ECONOMIC growth must take place across the North of England and not just the big cities, conference delegates were told.

Politicians and experts from across the country attended the Growth Beyond the Big Cities event, at County Hall, in Durham City, on Thursday.

The conference heard that areas like County Durham and the Tees Valley had a vital role to play in creating economic growth.

Experts questioned the current focus on England's core cities, including Newcastle, Manchester and Leeds, to drive the economy forward.

They argued that smaller towns and cities had more to offer than just being dormitories for commuters working in the larger cities.

The conference heard that the big cities had not out-performed other areas of the country in terms of economic growth in recent years, meaning a reliance on big cities to drive growth in the future was questionable.

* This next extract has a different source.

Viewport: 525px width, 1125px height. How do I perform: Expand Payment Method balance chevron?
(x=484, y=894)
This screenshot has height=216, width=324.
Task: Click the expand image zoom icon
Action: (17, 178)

Among the speakers at the event, which was organised by the Industrial Communities Alliance, was Ed Cox, director of thinktank IPPR North.

He said George Osborne's Northern Powerhouse initiative and the role of big cities in boosting the economy of the North of England was important.

However, he suggested that focusing solely on the big city regions would not bring about the re-balancing of the economy that was sought.

Mr Cox said the country needed to acknowledge the roles of smaller places and develop strategies to develop their skills and assets, as well as improve connectivity between large cities and surrounding areas.

He added that smaller areas needed strong leadership and improved civic and business engagement, adding: "Places like the North-East and the Tees Valley have to follow the process that is set out and make demands of central government - they need to be proactive.

"We need to develop a narrative and appreciation of how smaller towns and cities fit within the urban hierarchy - places like Darlington have a large role to play in the success of the North-East economy."

Simon Henig, leader of Durham County Council, told delegates that the formation of the North East Combined Authority which included more the rural areas of County Durham and Northumberland - and having two local enterprise partnerships that covered all areas of the region - had given the North-East a big advantage.

"If we're going to move forward we need to move forward together in an inclusive way so that no areas are left behind.

"I believe areas such as ours have a strong role to play in the economy moving forward given all the advantages that we have."

Cllr Henig added that the next government needed to insure devolution was offered to all and not just areas "cherry picked" by the Chancellor.